Scandal
- Author: Shūsaku Endō
- Original title: スキャンダル
- Language: Japanese
- Published in English: August 1, 1988

= Scandal (Endō novel) =

1986 novel by Shūsaku Endō

Scandal is a 1986 novel by Japanese author Shūsaku Endō. Endō was a Japanese Catholic writer whose works, among other things, covered various aspects of the Japanese Catholic experience. He was furthermore a member of the Japanese literary establishment, accounting for the importance of PEN meetings in the work. Aging in Japan was also addressed via commentary on the medical problems suffered by an elderly man.

==Plot summary==
Set in Tokyo during the 1980s, it tells the story of a Catholic writer struggling with old age and the feeling that he yet has to write his magnum opus. One day, he attends a party at which a young woman appears and mentions loudly that he has not lately visited the ill-reputed street where she works as an artist.

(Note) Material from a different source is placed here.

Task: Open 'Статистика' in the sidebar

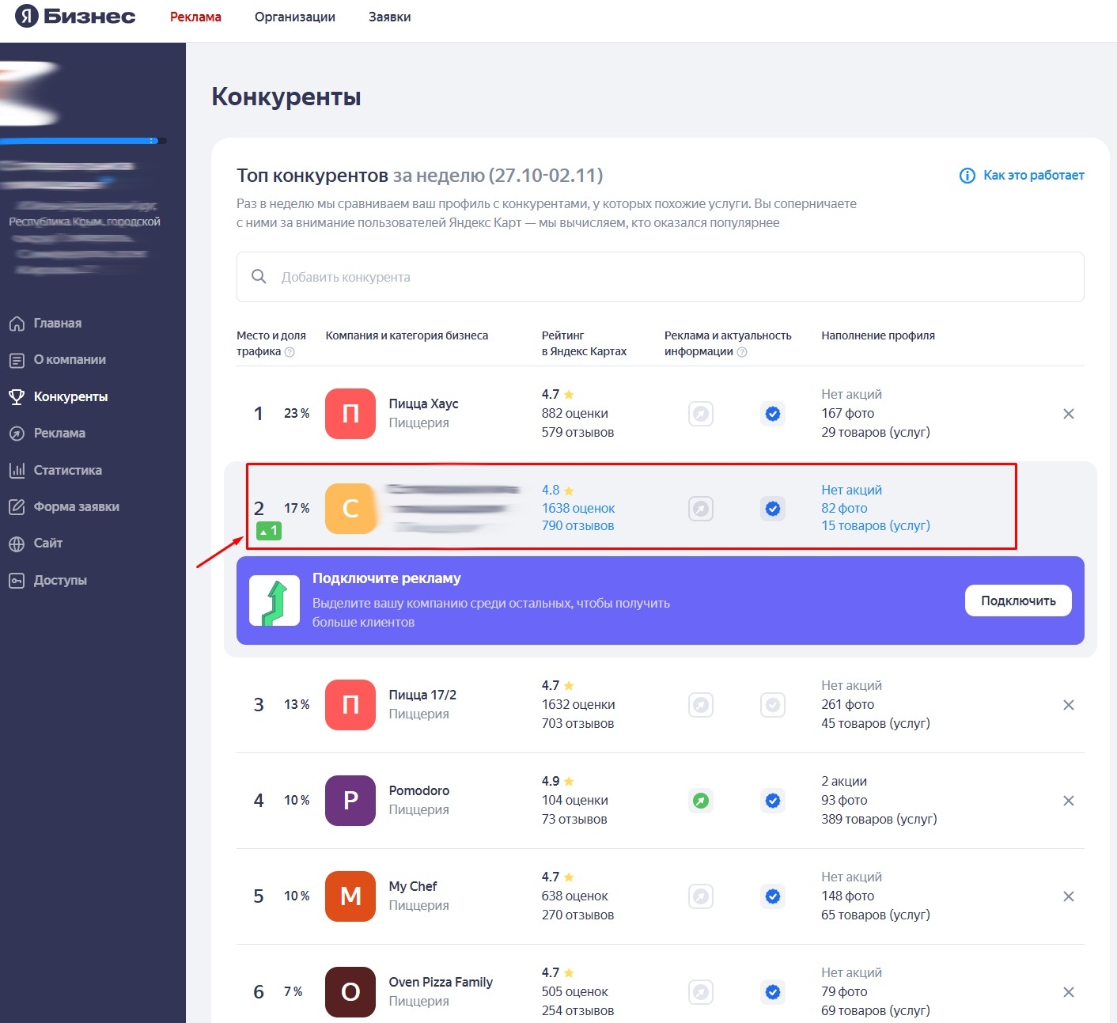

This tarnishes his reputation as a Christian writer with high moral standards, greatly embarrassing him and his publishers.

He meets Mitsu, a young girl who tells him about enjo kōsai ("compensated dating") and he decides to hire her as his mistress to relieve his rheumatic wife from sexual activity. As time passes he starts to dream about Mitsu but keeps silent about it so as not to worry his wife.

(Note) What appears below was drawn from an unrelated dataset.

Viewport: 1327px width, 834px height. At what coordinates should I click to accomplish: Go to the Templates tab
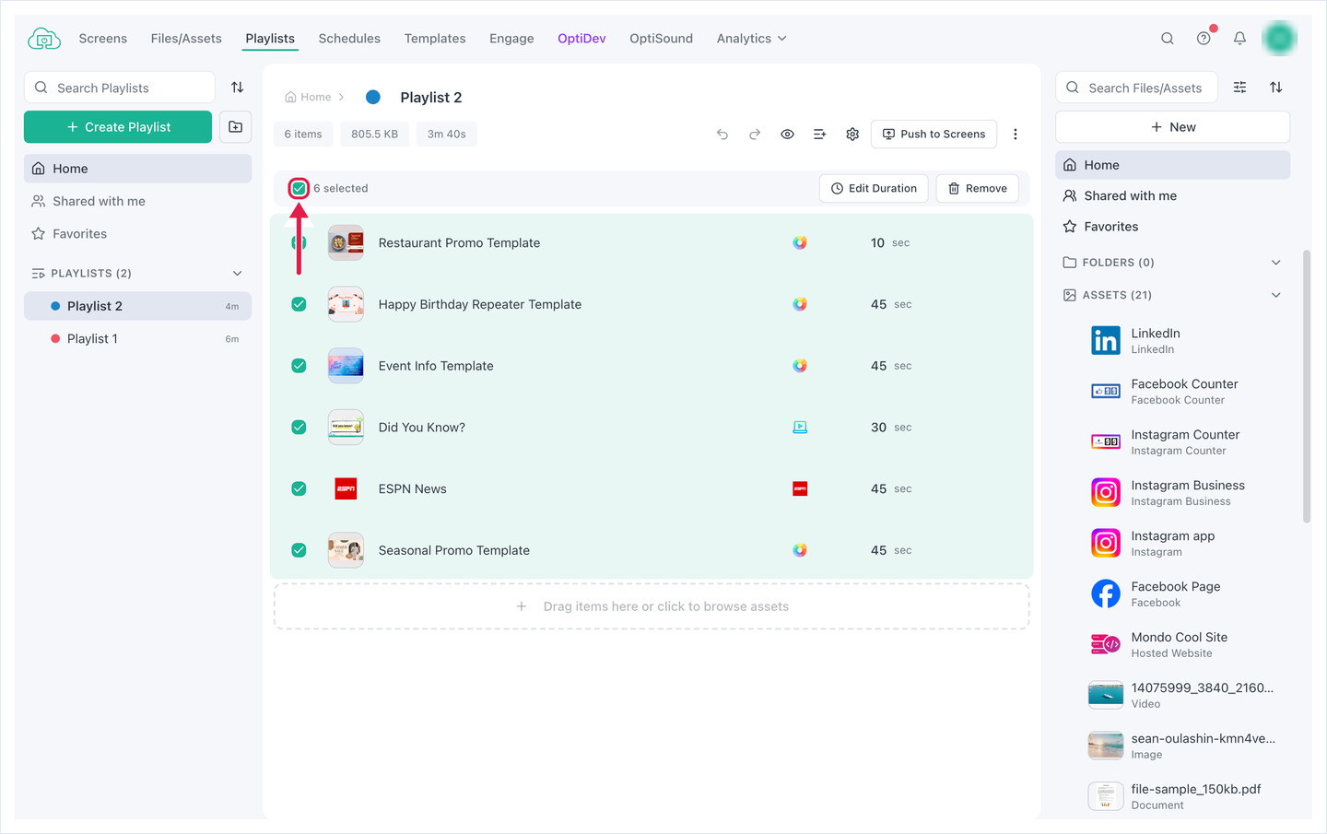(x=435, y=39)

Reluctantly, he visits the studio of the woman from the party, where he meets an older woman whom he later befriends. He also starts to discover another world, including masochism and various fetish forms of prostitution. The people in that world all seem to know him and Suguro suspects that an impostor is out there, trying to destroy his reputation, and starts to hunt for this man.

Eventually the older woman, with whom he now has become rather close, sends him a letter inviting him to a love hotel where, she writes, the identity of the impostor will be revealed. Suguro finds the young Mitsu there, drunk and half-naked on the bed. Here, in the end of the book, it is revealed to him that a dark side exists below his polished surface.

==Critical analysis and reception==
In Scandal, Endō creates a doppelganger of himself in Suguro, and forces Suguro to question his complacency and own sinful nature. According to Christos Tsiolkas, Scandal is a retelling of The Picture of Dorian Gray. Tsiolkas wrote "Endō is showing us what becomes of our humanity when we lie to ourselves and believe we have every right to throw the first stone."

Publishers Weekly gave a positive review, calling Scandal a "chilling, incisive study of the secret fears and obsessions of an aging writer...This provocative, impassioned meditation manages to explore not only the nature of identity, but also the regions of sin, salvation, art and religion, all with the unerring grace that defines a novelist in the fullest command of his craft." J. Thomas Rimer, writing for the Washington Post, likewise gave a positive review, calling the novel one of Endō's " most absorbing views to date of human spiritual darkness". Kirkus Reviews gave a critical review, writing "The surprisingly awkward narrative execution...means that this is unlikely to rank as one of the memorable treatments of duality." Charles Newman, writing for the New York Times criticized the writing style and themes of the novel and wrote that Scandal "can only finally invite a querulous incredulity."